Bei aller Ernüchterung: Die Bilder von Eurem Trip erzählen von erlebnisreichen Tagen und beeindruckenden Landschaften. Was bleibt Dir von den Pyrenäen an schönen Erinnerungen?

Vieles! Aufgrund des schlechten Wetters haben wir zum Beispiel einen Ruhetag eingelegt und eine “Cheverie” in Arreau besucht, wo 80 Ziegen die Milch für traditionellen Käse produzieren. 10 Liter Milch braucht man für 1 Kilogramm Käse und es ist noch richtig viel Handarbeit gefragt. Wir sind gewohnt im Supermarkt alles sofort zur Verfügung zu haben. Wir vergessen, woher die Produkte kommen und schätzen Lebensmittel dementsprechend wenig. Als eine Ziegenbaby direkt vor uns geboren wurde, war das schon sehr eindrücklich - zurück zum Ursprung, wortwörtlich.

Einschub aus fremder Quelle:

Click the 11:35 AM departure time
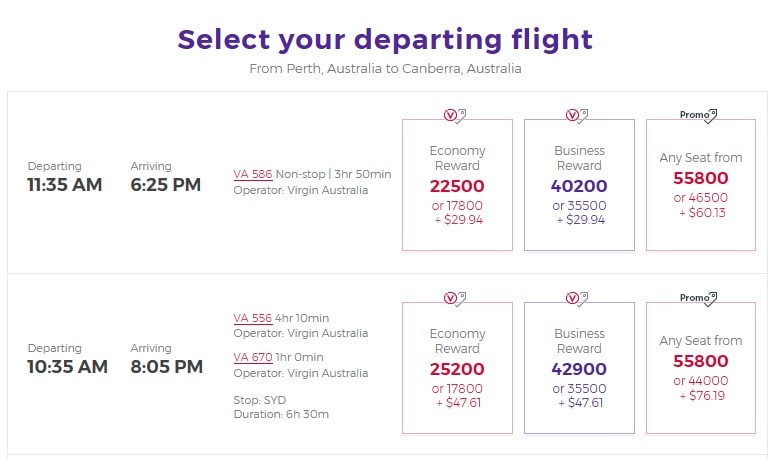This screenshot has width=777, height=468. click(x=65, y=185)
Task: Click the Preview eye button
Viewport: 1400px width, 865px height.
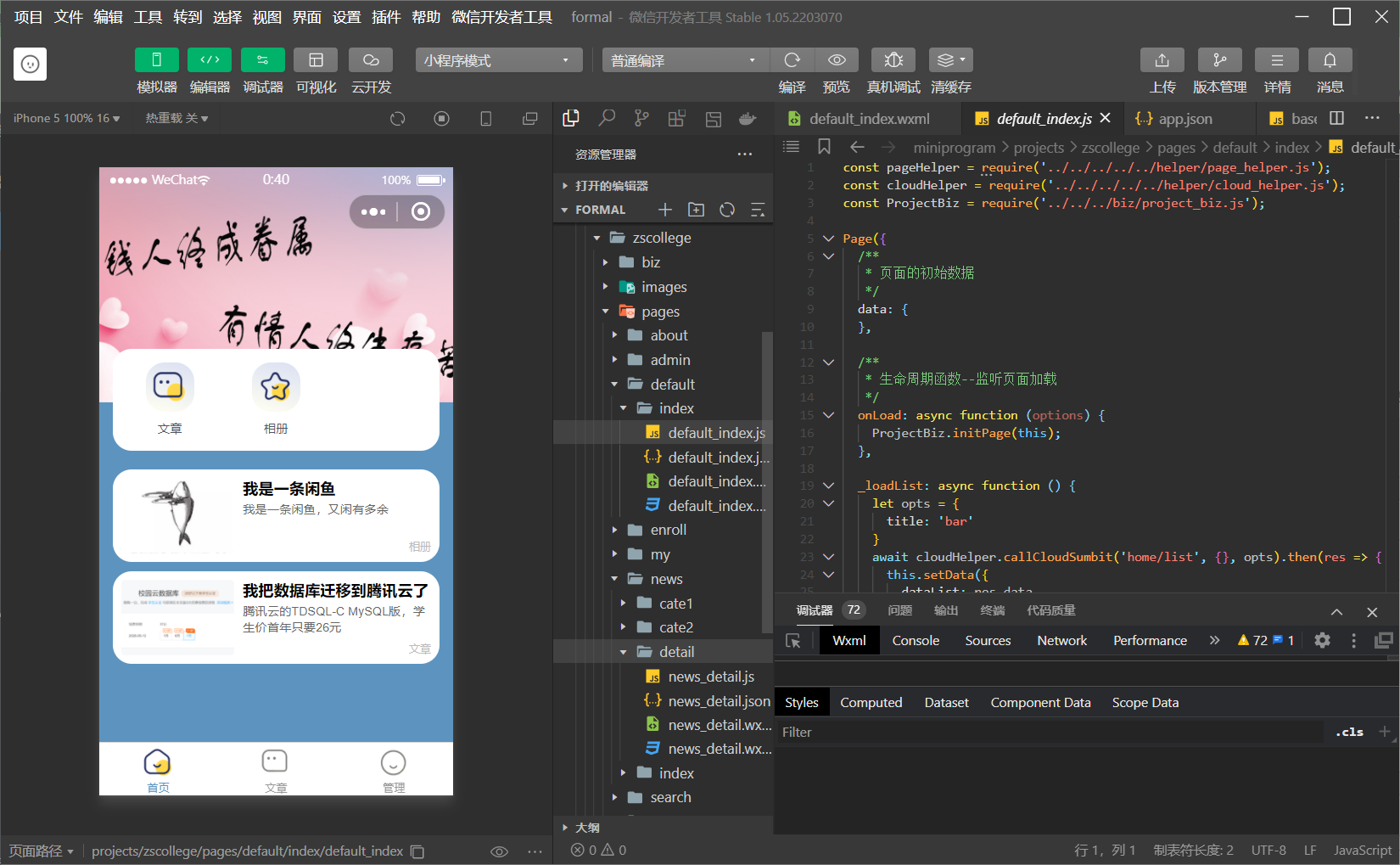Action: [837, 60]
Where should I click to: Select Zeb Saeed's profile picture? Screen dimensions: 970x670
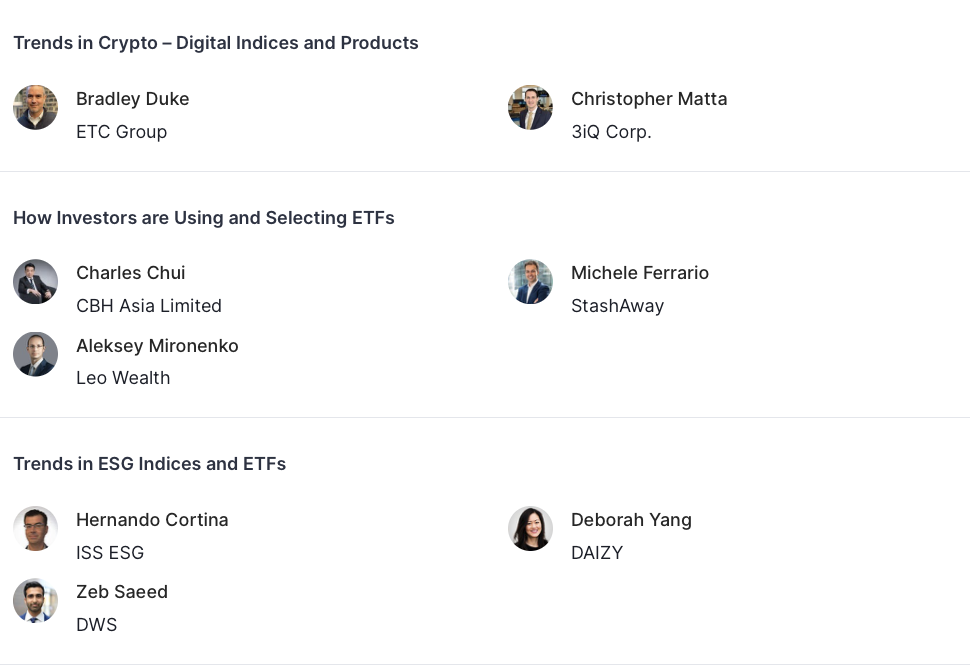35,600
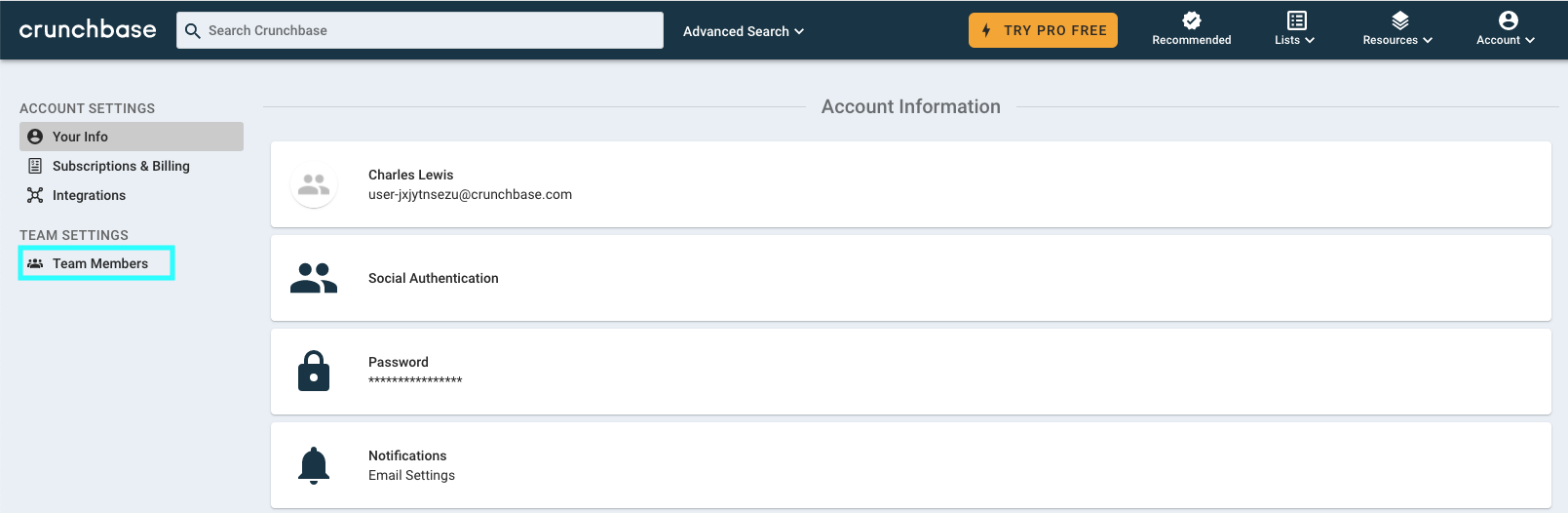Click the Social Authentication people icon
1568x513 pixels.
314,278
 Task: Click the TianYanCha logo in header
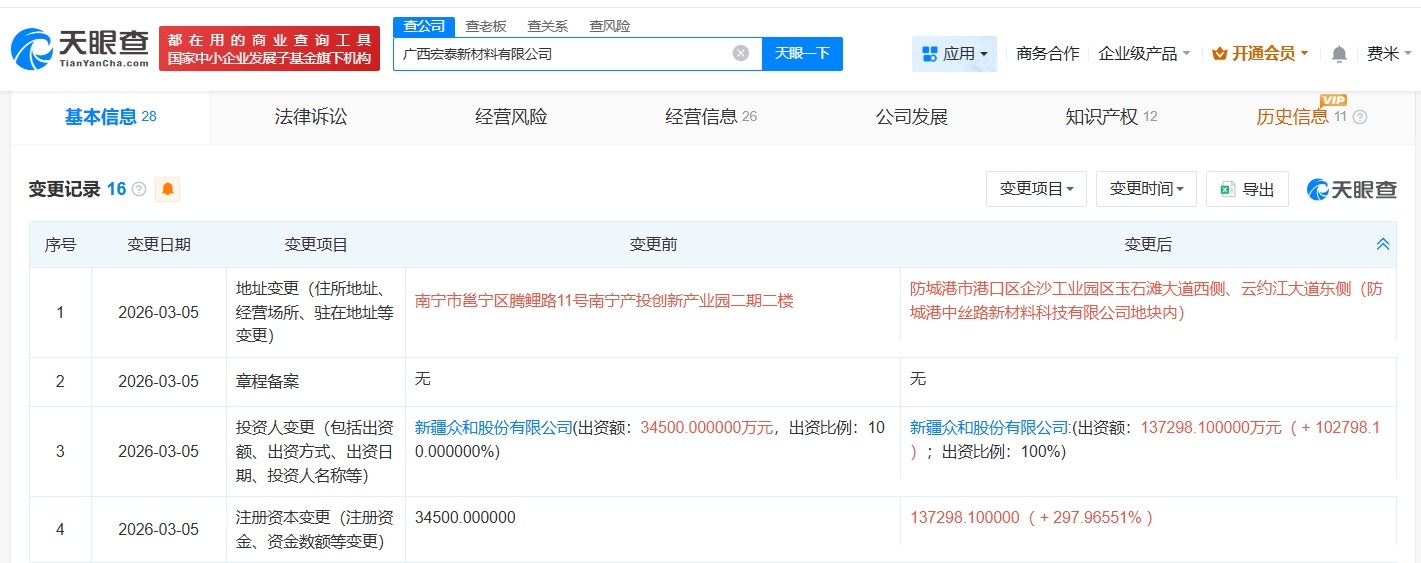point(80,47)
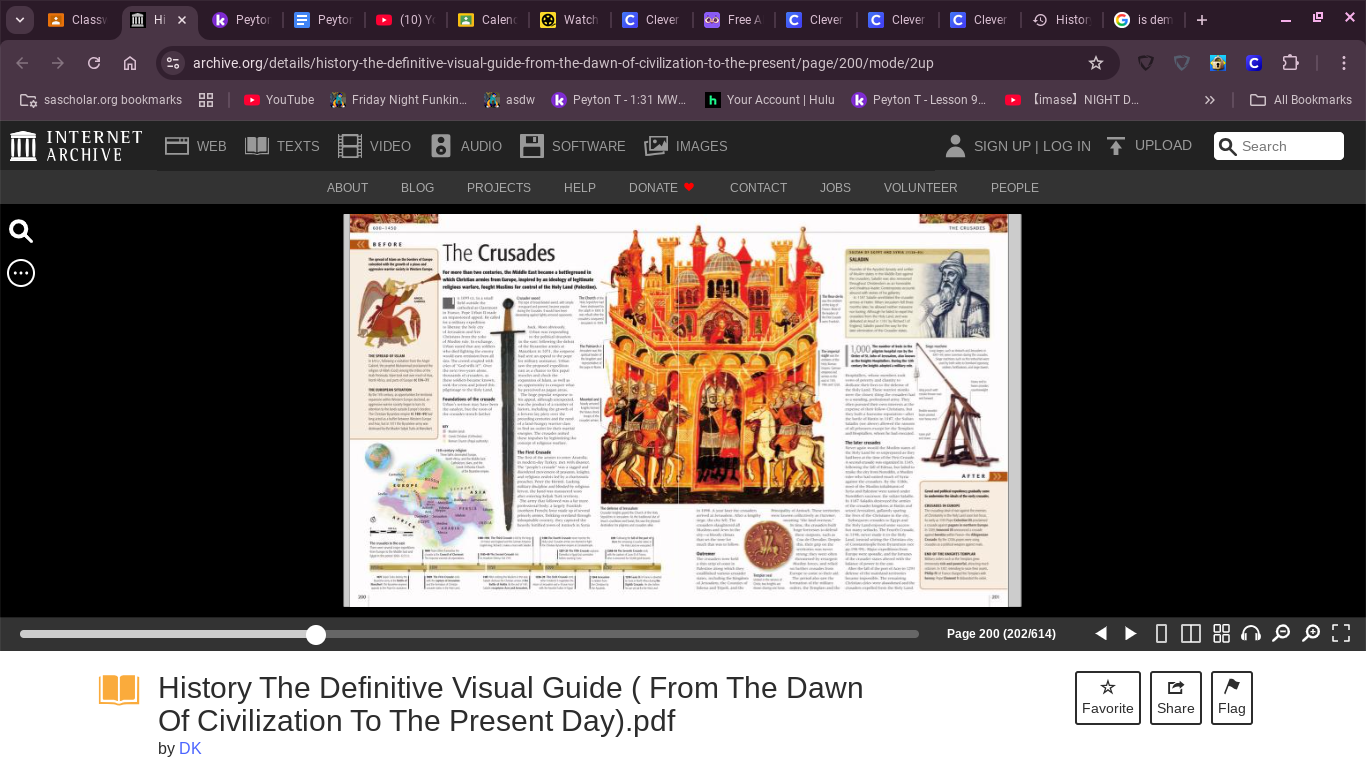Open the thumbnail grid view
The width and height of the screenshot is (1366, 768).
click(x=1221, y=633)
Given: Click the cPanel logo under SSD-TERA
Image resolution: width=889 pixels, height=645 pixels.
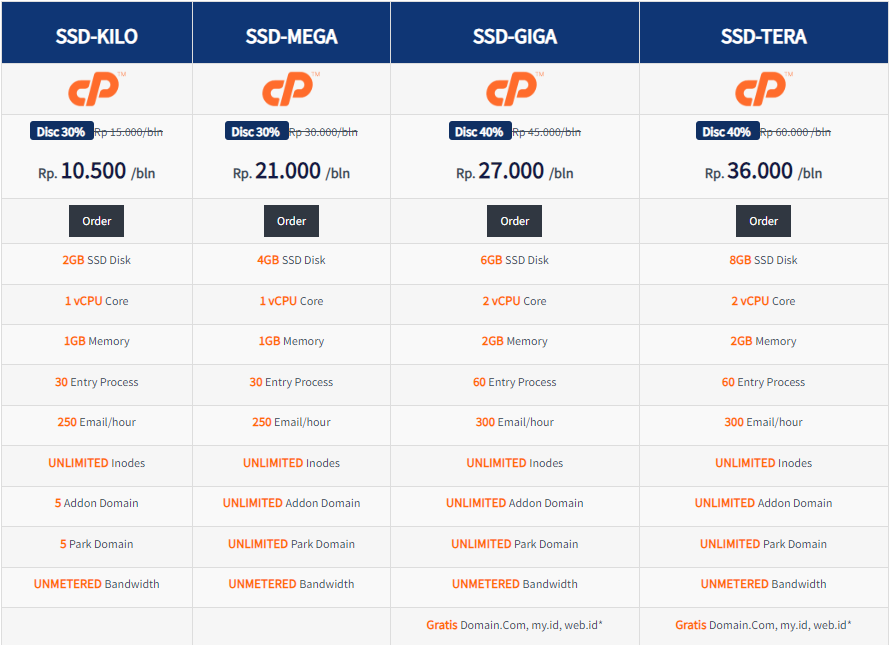Looking at the screenshot, I should (x=762, y=88).

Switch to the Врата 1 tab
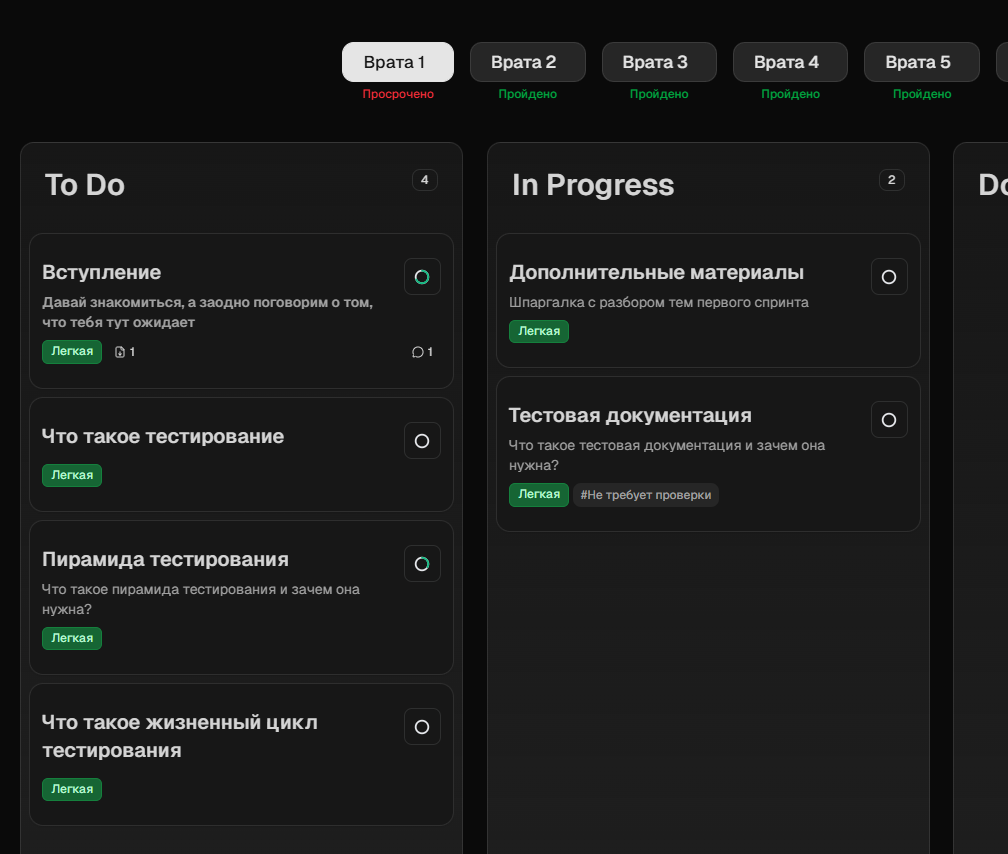[x=397, y=62]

Oder die herrliche Abfahrt vom Pic d’Anie in einem unglaublichen Sonnenuntergang. Im Anschluss dann der Aufstieg zum Sonnenaufgang auf La Rhune, dem westlichsten Gipfel der südfranzösischen Pyrenäen, von dem Jakob dann in Richtung Atlantik mit dem Gleitschirm runtergeflogen ist. Jeden Tag hat das Gebiet gewechselt, die Landschaft, die Vegetation, die Bauten und auch die Sprache. Von Katalonien über Andorra nach Spanien und dann ins Baskenland. Die Unterschiede auf doch recht kleinem Raum waren spannend zu erleben.